PRISMA guidelines for systematic review were employed in this study. Published articles from December 2019 to May 2021on COVID-19 and malaria co-infection and outcome were systematically searched in relevant and accessible databases following a pre-defined strategy. Studies involving human, in vivo animal studies, and in vitro studies were included.

Results

Twenty three (23) studies were included in the review out of the 3866 records identified in the selected scientific databases. Nine (9) papers reported on co-infection of COVID-19 and malaria. Five (5) papers provided information about synergism of malaria and COVID-19 poor prognosis, 2 papers reported on syndemic of COVID-19 and malaria intervention, and 7 studies indicated that malaria protects individuals from COVID-19.

Conclusions

Low incidence of COVID-19 in malaria-endemic regions supports the hypothesis that COVID-19 poor prognosis is prevented by malaria. Although further studies are required to ascertain this hypothesis, cross-immunity and common immunodominant isotopes provide strong evidence to support this hypothesis. Also, increase in co-inhibitory receptors and atypical memory B cells indicate synergy between COVID-19 and malaria outcome, though, more studies are required to make a definite conclusion.

Highlights

  • Low incidence and mortality rate of COVID-19 in malaria endemic regions

  • There have been reports of malaria and COVID-19 co-infection

  • Malaria could be the link for the reported low incidence of COVID-19 in Africa

  • Cross immunity and common immunodominant epitopes between Malaria and COVID-19, and antimalaria drugs could be the reason for observed low fatality and incidence rate of COVID-19 in malaria endemic regions.

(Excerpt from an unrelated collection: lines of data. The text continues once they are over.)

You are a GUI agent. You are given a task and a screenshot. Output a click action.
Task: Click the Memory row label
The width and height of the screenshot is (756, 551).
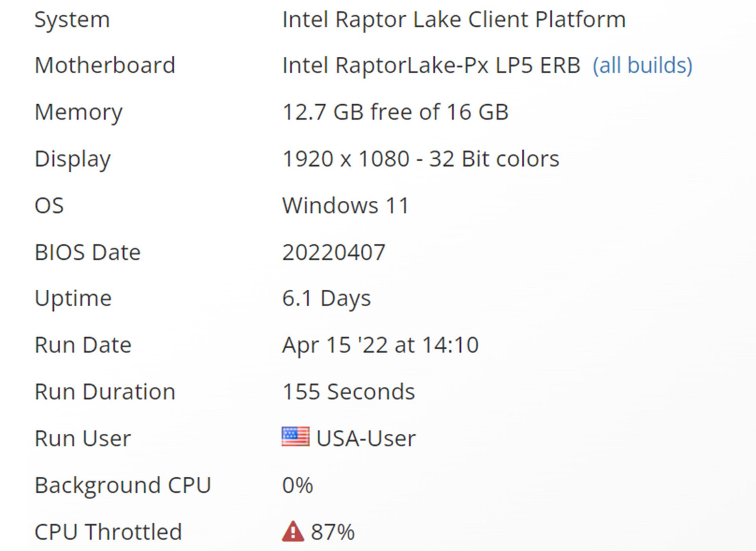[x=78, y=113]
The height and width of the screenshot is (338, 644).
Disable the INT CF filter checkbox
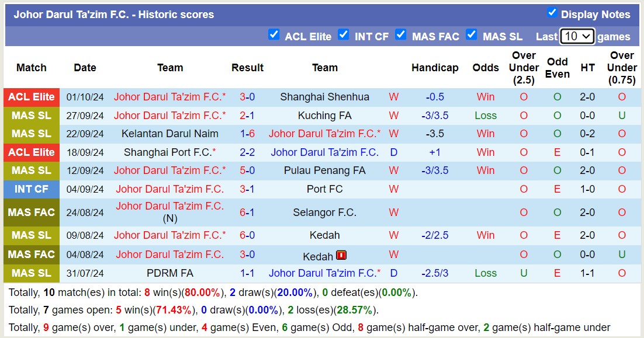pos(344,35)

  • Malaria infection and deaths could increase amid the COVID-19 pandemic due to interrupted malaria control interventions.

Peer Review reports

Introduction

Malaria is an infectious disease caused by unicellular protozoans from the Plasmodium genus. Five species of Plasmodium; falciparum, ovale, vivax, malariae, and knowlesi, are known to infect humans [1, 2]. Malaria is still a major global health burden. Several strategies put in place to eradicate malaria has proven futile, especially in the sub-Saharan Africa region which still records about 230 million cases annually. The World Health Organization (WHO) estimates that 40% of the world's population is at risk of malaria infection, making it a major global infectious disease [3].

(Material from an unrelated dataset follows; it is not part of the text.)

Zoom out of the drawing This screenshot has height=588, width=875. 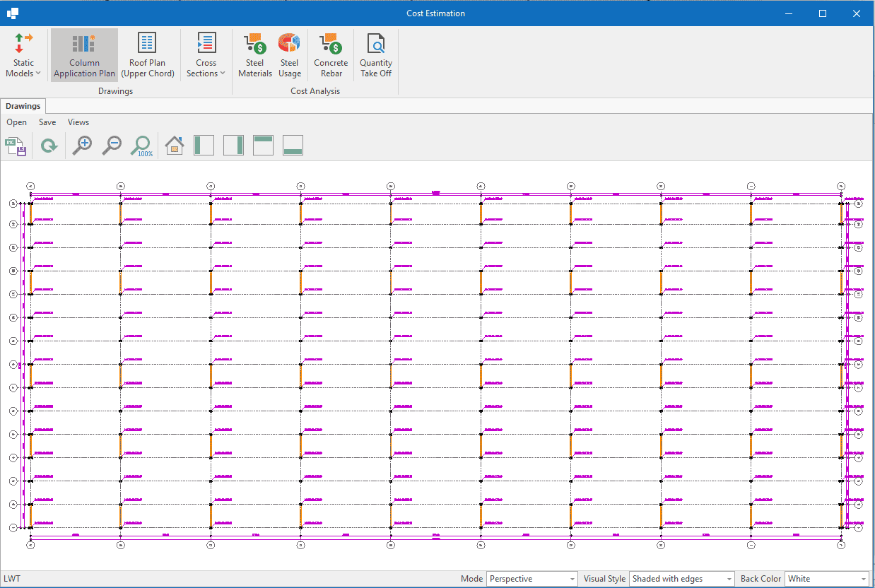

Corona Virus Disease of 2019 (COVID-19) however, is a novel coronavirus-causing acute respiratory disease. It was first reported in December 2019 in Wuhan, China. Cases skyrocketed within a few weeks causing a global epidemic by March 11, 2020 [4, 5]. The disease which is caused by the severe acute respiratory syndrome coronavirus 2 (SARS-CoV-2), unprecedently caused a global pandemic to date, and is responsible for about 4.3 million deaths and counting [6]. There are similarities between symptoms of malaria and COVID-19, especially in their initial symptomatology. For example, symptoms such as fever, acute onset headache, tiredness, are marked in both COVID-19 and malaria. The common symptoms usually lead to misdiagnosis of malaria for COVID-19 and vice versa especially in the early stages of the disease when symptoms are mild and quiet undefined [7].

Malaria and COVID-19 co-infection has been reported in both malaria-endemic [8, 9] and non-endemic regions [9, 10]. These co-infections can be devastating especially in pregnant women and children, who have always been the most vulnerable group in malaria-associated death [11]. The outcome of malaria-COVID-19 co-infection can be fatal, due to the overlapping symptoms which might delay diagnosis. Also, the suspension of various malaria intervention programs in some malaria-endemic regions during the COVID-19 pandemic to refocus resources on the deadly pandemic has been known to contribute to an increase in the number of malaria cases and death [12].

On the contrary, there have been reports that suggests that malaria may confer protection against COVID-19 due to the low prevalence of COVID-19 in endemic malaria regions [13, 14]. Indeed, Africa, the most endemic malaria region, as of September 2021, recorded only 5.5 million cases, representing approximately 2.6% of the 218.2 million global confirmed cases [6]. Mortality statistics also indicates that Africa records 146.39 deaths per million population whilst Europe and the United States records1,590.98 and 1,960.43 deaths per million population, respectively [15, 16]. Thus, the increased prevalence and death rate of COVID-19 in Americans, especially African Americans [17, 18], dispute the assumption that SARS-CoV-2 is not virulent in black people. Hence malaria has been attributed to the low incidence and mortality of COVID-19 in the endemic regions.

Against the background of these contrasting reports, this review seeks to summarize the pieces of evidence suggesting that a co-infection of malaria and COVID-19 either leads to poor clinical outcomes or vice versa using scientific data published since December 2019 to May 2021.

Methods

This systematic review follows the guideline of PRISMA (Preferred Reporting Items for Systematic Reviews and Meta-Analyses [19].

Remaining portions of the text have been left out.